### [TO DO]
Pictures in the entries below are excluded; copy only the lines from the one containing "Archive step circle" to the one containing "The image size is (429, 276).", both included.

= = =

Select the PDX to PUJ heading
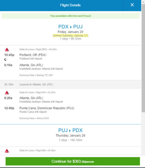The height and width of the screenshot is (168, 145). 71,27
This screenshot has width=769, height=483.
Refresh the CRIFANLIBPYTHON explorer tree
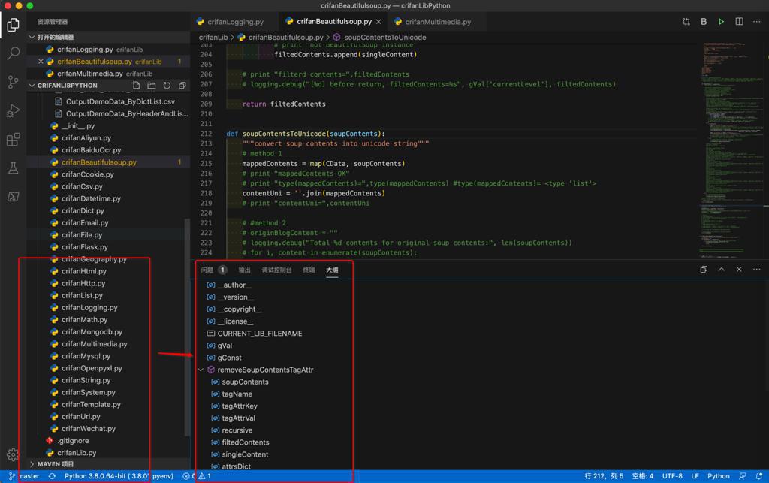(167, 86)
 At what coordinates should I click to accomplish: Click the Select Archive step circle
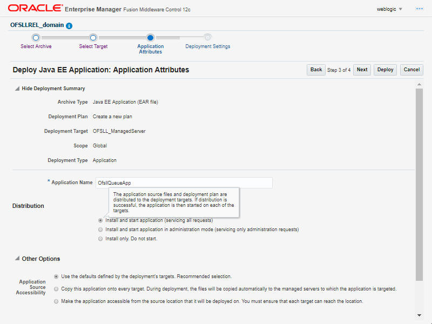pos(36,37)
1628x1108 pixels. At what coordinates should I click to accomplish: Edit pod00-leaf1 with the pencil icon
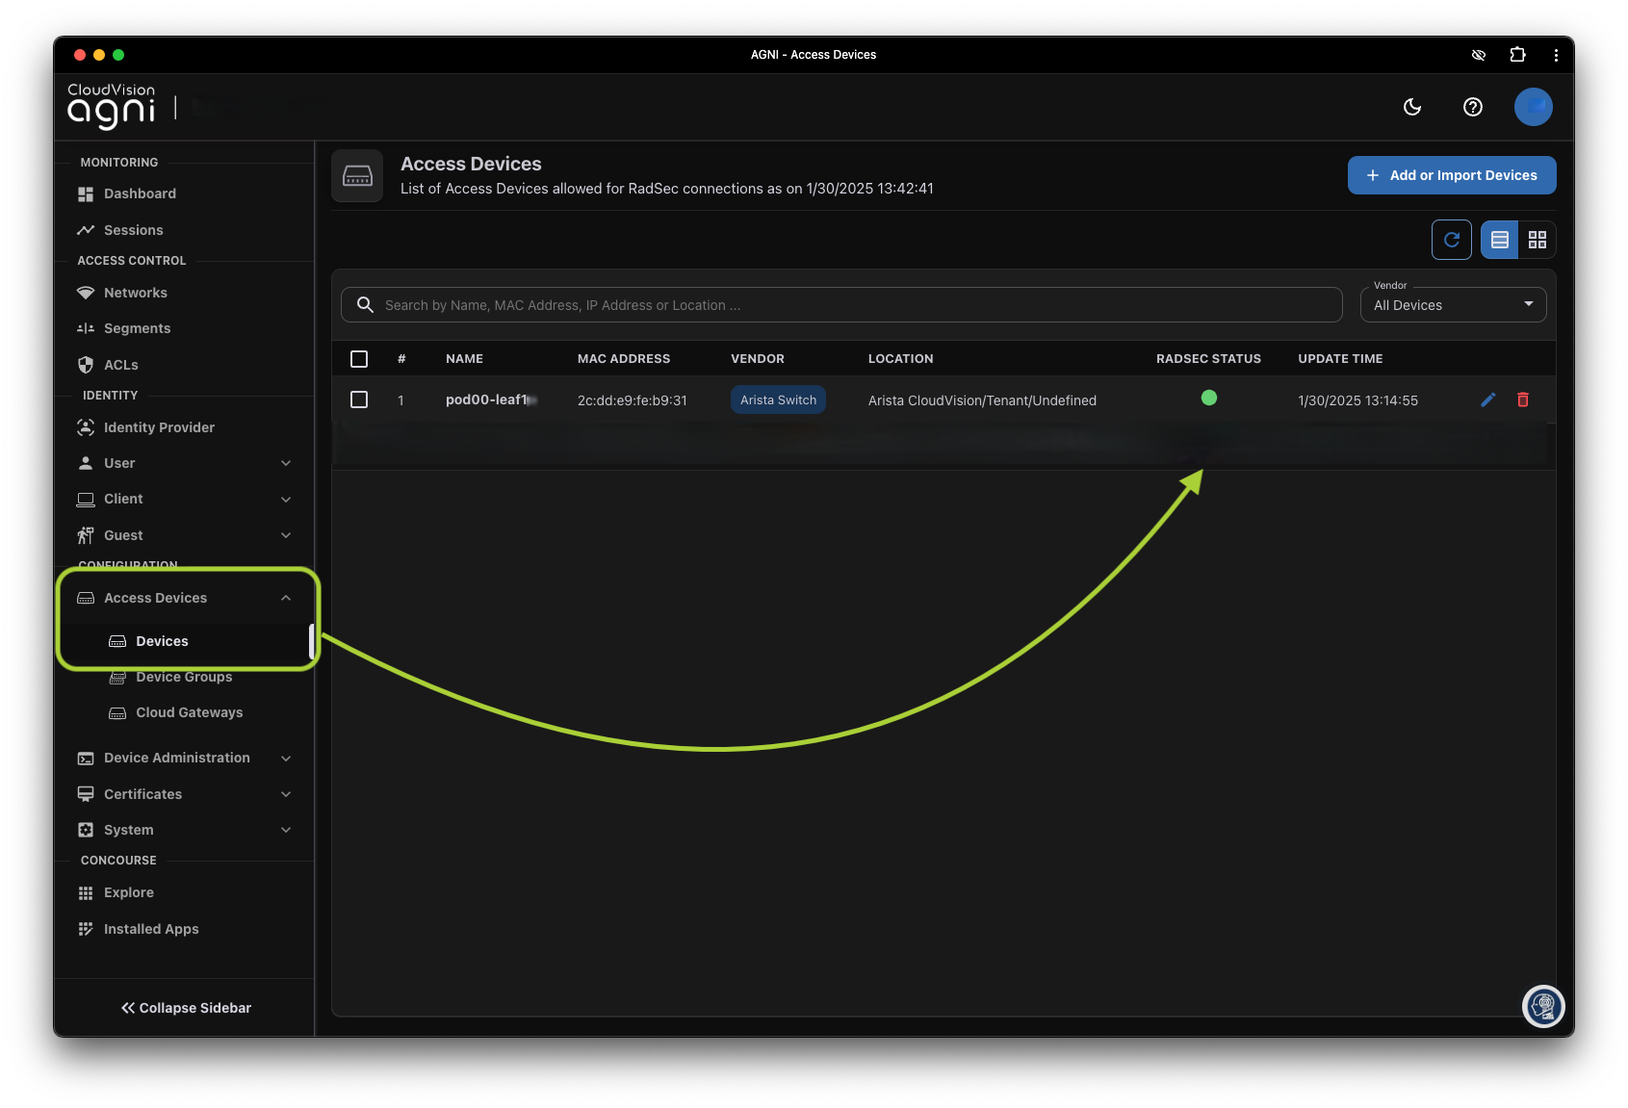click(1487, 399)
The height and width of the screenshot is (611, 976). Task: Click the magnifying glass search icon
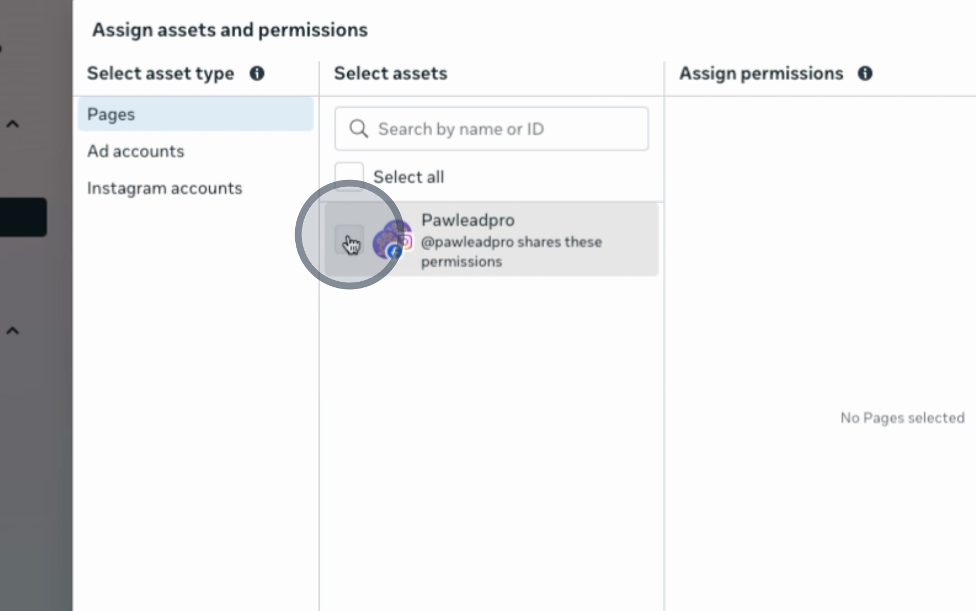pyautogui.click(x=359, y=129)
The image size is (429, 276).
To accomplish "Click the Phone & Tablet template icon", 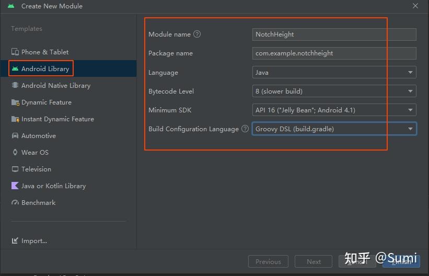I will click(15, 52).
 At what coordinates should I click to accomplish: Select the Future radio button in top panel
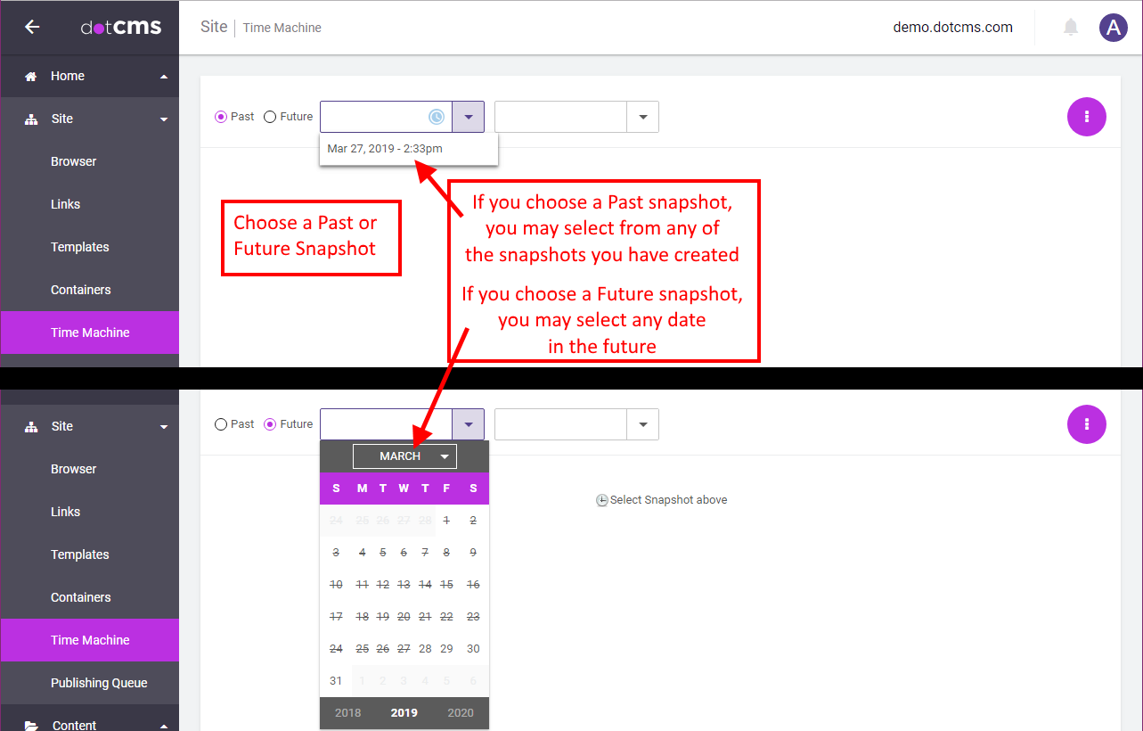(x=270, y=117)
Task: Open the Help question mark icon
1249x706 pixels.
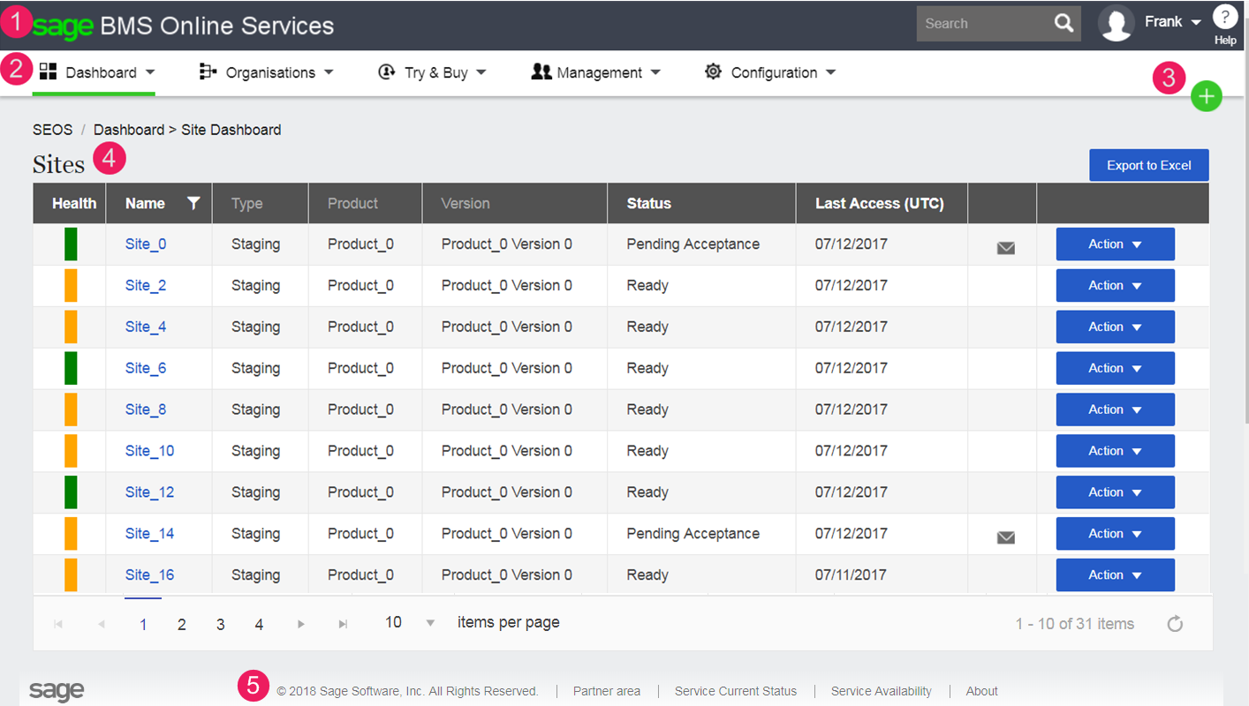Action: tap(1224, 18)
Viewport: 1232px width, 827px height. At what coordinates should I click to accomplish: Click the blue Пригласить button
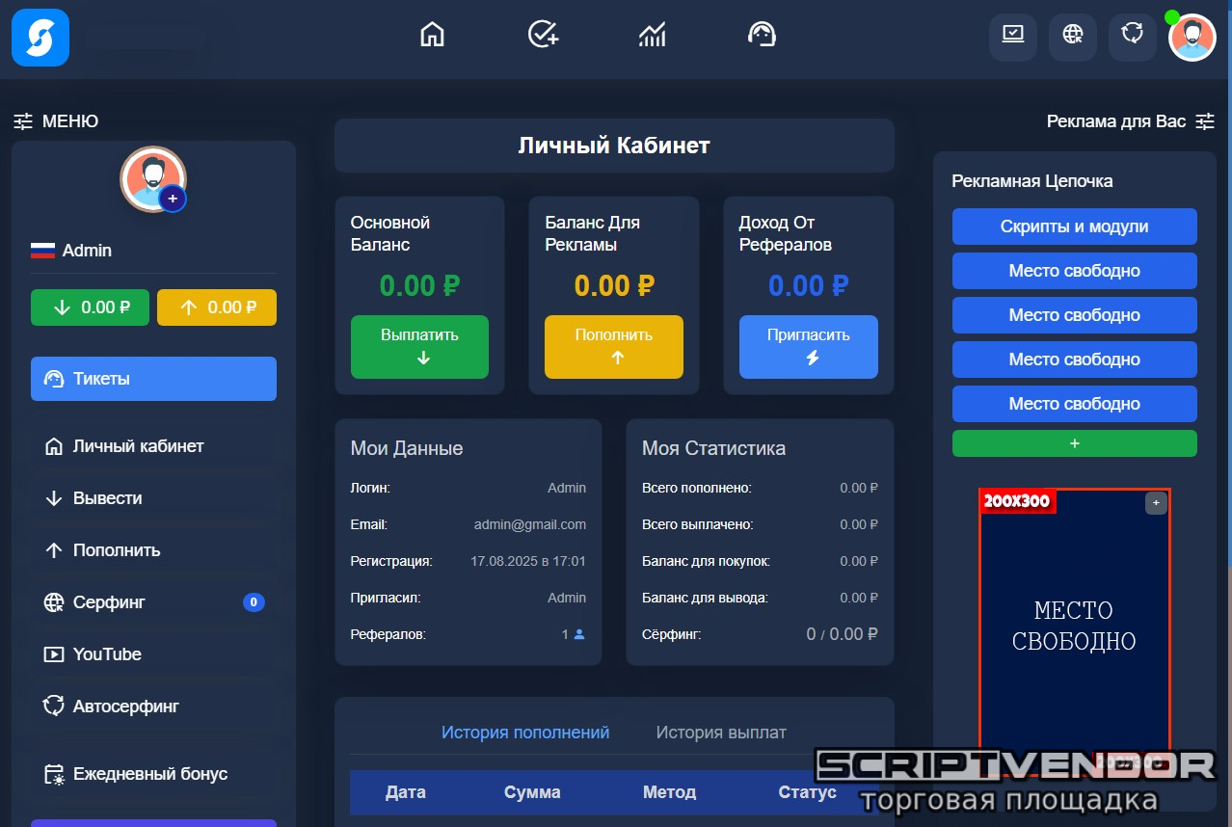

= = =

### [ANSWER SECTION]
 At what coordinates should I click to accomplish: Click the Select Archive step circle
pos(36,37)
1628x1108 pixels. At what coordinates should I click to accomplish: Edit pod00-leaf1 with the pencil icon
click(1487, 399)
The height and width of the screenshot is (611, 976). Task: Click the magnifying glass search icon
pyautogui.click(x=359, y=129)
The image size is (429, 276).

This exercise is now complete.